**Given records**
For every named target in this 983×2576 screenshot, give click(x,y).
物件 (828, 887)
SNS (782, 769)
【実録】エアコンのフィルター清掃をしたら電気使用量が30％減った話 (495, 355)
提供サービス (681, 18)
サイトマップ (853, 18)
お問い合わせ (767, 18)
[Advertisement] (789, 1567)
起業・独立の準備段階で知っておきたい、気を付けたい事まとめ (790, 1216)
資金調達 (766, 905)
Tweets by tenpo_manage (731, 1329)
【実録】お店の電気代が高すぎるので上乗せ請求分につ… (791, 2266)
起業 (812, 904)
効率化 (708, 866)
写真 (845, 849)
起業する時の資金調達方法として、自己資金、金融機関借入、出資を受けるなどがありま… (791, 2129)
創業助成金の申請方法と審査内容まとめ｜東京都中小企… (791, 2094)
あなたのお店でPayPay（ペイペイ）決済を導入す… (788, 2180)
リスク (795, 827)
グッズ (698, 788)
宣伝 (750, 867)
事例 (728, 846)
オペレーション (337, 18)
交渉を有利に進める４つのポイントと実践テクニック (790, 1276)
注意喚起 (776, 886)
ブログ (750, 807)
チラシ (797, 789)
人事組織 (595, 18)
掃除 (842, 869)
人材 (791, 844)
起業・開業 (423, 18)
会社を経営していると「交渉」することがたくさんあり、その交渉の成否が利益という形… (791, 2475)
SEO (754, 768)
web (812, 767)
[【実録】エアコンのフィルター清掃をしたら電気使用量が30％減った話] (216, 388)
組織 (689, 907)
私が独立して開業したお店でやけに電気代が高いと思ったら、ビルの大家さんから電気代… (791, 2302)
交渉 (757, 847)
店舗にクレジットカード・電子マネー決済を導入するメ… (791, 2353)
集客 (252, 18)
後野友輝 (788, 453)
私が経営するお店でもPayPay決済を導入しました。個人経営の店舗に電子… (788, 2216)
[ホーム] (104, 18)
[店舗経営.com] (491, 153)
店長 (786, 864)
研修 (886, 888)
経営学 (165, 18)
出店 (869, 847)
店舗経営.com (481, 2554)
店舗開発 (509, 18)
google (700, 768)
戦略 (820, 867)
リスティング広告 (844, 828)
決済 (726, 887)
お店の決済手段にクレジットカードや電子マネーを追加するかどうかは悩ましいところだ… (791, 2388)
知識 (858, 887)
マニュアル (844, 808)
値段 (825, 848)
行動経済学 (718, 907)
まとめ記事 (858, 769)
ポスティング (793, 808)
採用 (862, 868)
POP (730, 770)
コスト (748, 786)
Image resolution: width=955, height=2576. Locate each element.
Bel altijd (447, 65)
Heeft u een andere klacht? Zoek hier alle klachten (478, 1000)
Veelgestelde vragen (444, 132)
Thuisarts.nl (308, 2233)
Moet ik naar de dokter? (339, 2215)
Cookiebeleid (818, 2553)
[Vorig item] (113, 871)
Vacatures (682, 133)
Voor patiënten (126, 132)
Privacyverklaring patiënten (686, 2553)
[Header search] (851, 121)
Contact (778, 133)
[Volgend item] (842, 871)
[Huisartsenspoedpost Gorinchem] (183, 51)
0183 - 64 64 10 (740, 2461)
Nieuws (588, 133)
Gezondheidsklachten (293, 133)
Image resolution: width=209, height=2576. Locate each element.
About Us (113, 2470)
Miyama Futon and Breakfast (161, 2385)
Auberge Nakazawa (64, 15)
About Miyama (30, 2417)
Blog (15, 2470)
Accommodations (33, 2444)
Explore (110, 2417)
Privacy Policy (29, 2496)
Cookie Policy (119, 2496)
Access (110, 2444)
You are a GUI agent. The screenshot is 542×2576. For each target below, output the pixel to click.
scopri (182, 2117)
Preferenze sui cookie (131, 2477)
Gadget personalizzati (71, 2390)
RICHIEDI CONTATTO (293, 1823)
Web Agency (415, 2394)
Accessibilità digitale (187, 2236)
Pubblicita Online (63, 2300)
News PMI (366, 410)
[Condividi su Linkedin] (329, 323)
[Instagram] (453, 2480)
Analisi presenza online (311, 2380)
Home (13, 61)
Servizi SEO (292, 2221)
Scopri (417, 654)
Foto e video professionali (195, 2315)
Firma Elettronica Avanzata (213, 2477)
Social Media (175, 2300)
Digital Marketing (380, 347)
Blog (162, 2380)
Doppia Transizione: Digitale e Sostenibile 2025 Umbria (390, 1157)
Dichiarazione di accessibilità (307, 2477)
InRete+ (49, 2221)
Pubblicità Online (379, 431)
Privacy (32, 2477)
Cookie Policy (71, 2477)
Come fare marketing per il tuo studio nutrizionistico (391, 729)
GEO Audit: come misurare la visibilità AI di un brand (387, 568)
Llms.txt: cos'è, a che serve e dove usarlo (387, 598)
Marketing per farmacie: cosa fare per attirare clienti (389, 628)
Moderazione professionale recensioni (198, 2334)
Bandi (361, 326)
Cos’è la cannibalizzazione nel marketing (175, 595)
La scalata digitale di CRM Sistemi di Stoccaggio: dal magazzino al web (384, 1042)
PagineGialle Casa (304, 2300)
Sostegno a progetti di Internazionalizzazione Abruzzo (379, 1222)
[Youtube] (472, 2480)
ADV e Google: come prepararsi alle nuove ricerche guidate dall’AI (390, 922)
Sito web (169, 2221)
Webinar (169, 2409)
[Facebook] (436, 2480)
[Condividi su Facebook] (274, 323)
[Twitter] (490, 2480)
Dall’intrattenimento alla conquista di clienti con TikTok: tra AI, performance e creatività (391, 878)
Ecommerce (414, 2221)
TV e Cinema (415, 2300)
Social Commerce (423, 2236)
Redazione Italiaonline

**Problem details**
What is needed here is an exact copy of all the entries.

**Solved exercise**
For every named target in this 983×2576 screenshot, give click(x,y).
物件 (828, 887)
SNS (782, 769)
【実録】エアコンのフィルター清掃をしたら電気使用量が30％減った話 (495, 355)
提供サービス (681, 18)
サイトマップ (853, 18)
お問い合わせ (767, 18)
[Advertisement] (789, 1567)
起業・独立の準備段階で知っておきたい、気を付けたい事まとめ (790, 1216)
資金調達 (766, 905)
Tweets by tenpo_manage (731, 1329)
【実録】お店の電気代が高すぎるので上乗せ請求分につ… (791, 2266)
起業 (812, 904)
効率化 (708, 866)
写真 (845, 849)
起業する時の資金調達方法として、自己資金、金融機関借入、出資を受けるなどがありま… (791, 2129)
創業助成金の申請方法と審査内容まとめ｜東京都中小企… (791, 2094)
あなたのお店でPayPay（ペイペイ）決済を導入す… (788, 2180)
リスク (795, 827)
グッズ (698, 788)
宣伝 (750, 867)
事例 (728, 846)
オペレーション (337, 18)
交渉を有利に進める４つのポイントと実践テクニック (790, 1276)
注意喚起 (776, 886)
ブログ (750, 807)
チラシ (797, 789)
人事組織 (595, 18)
掃除 (842, 869)
人材 (791, 844)
起業・開業 (423, 18)
会社を経営していると「交渉」することがたくさんあり、その交渉の成否が利益という形… (791, 2475)
SEO (754, 768)
web (812, 767)
[【実録】エアコンのフィルター清掃をしたら電気使用量が30％減った話] (216, 388)
組織 (689, 907)
私が独立して開業したお店でやけに電気代が高いと思ったら、ビルの大家さんから電気代… (791, 2302)
交渉 (757, 847)
店舗にクレジットカード・電子マネー決済を導入するメ… (791, 2353)
集客 (252, 18)
後野友輝 (788, 453)
私が経営するお店でもPayPay決済を導入しました。個人経営の店舗に電子… (788, 2216)
[ホーム] (104, 18)
[店舗経営.com] (491, 153)
店長 (786, 864)
研修 (886, 888)
経営学 (165, 18)
出店 (869, 847)
店舗経営.com (481, 2554)
店舗開発 (509, 18)
google (700, 768)
戦略 (820, 867)
リスティング広告 (844, 828)
決済 (726, 887)
お店の決済手段にクレジットカードや電子マネーを追加するかどうかは悩ましいところだ… (791, 2388)
知識 (858, 887)
マニュアル (844, 808)
値段 (825, 848)
行動経済学 (718, 907)
まとめ記事 (858, 769)
ポスティング (793, 808)
採用 (862, 868)
POP (730, 770)
コスト (748, 786)
Image resolution: width=955, height=2576. Locate each element.
Bel altijd (447, 65)
Heeft u een andere klacht? Zoek hier alle klachten (478, 1000)
Veelgestelde vragen (444, 132)
Thuisarts.nl (308, 2233)
Moet ik naar de dokter? (339, 2215)
Cookiebeleid (818, 2553)
[Vorig item] (113, 871)
Vacatures (682, 133)
Voor patiënten (126, 132)
Privacyverklaring patiënten (686, 2553)
[Header search] (851, 121)
Contact (778, 133)
[Volgend item] (842, 871)
[Huisartsenspoedpost Gorinchem] (183, 51)
0183 - 64 64 10 (740, 2461)
Nieuws (588, 133)
Gezondheidsklachten (293, 133)
Image resolution: width=209, height=2576. Locate each element.
About Us (113, 2470)
Miyama Futon and Breakfast (161, 2385)
Auberge Nakazawa (64, 15)
About Miyama (30, 2417)
Blog (15, 2470)
Accommodations (33, 2444)
Explore (110, 2417)
Privacy Policy (29, 2496)
Cookie Policy (119, 2496)
Access (110, 2444)
You are a GUI agent. The screenshot is 542×2576. For each target below, output the pixel to click.
scopri (182, 2117)
Preferenze sui cookie (131, 2477)
Gadget personalizzati (71, 2390)
RICHIEDI CONTATTO (293, 1823)
Web Agency (415, 2394)
Accessibilità digitale (187, 2236)
Pubblicita Online (63, 2300)
News PMI (366, 410)
[Condividi su Linkedin] (329, 323)
[Instagram] (453, 2480)
Analisi presenza online (311, 2380)
Home (13, 61)
Servizi SEO (292, 2221)
Scopri (417, 654)
Foto e video professionali (195, 2315)
Firma Elettronica Avanzata (213, 2477)
Social Media (175, 2300)
Digital Marketing (380, 347)
Blog (162, 2380)
Doppia Transizione: Digitale e Sostenibile 2025 Umbria (390, 1157)
Dichiarazione di accessibilità (307, 2477)
InRete+ (49, 2221)
Pubblicità Online (379, 431)
Privacy (32, 2477)
Cookie Policy (71, 2477)
Come fare marketing per il tuo studio nutrizionistico (391, 729)
GEO Audit: come misurare la visibilità AI di un brand (387, 568)
Llms.txt: cos'è, a che serve e dove usarlo (387, 598)
Marketing per farmacie: cosa fare per attirare clienti (389, 628)
Moderazione professionale recensioni (198, 2334)
Bandi (361, 326)
Cos’è la cannibalizzazione nel marketing (175, 595)
La scalata digitale di CRM Sistemi di Stoccaggio: dal magazzino al web (384, 1042)
PagineGialle Casa (304, 2300)
Sostegno a progetti di Internazionalizzazione Abruzzo (379, 1222)
[Youtube] (472, 2480)
ADV e Google: come prepararsi alle nuove ricerche guidate dall’AI (390, 922)
Sito web (169, 2221)
Webinar (169, 2409)
[Facebook] (436, 2480)
[Condividi su Facebook] (274, 323)
[Twitter] (490, 2480)
Dall’intrattenimento alla conquista di clienti con TikTok: tra AI, performance e creatività (391, 878)
Ecommerce (414, 2221)
TV e Cinema (415, 2300)
Social Commerce (423, 2236)
Redazione Italiaonline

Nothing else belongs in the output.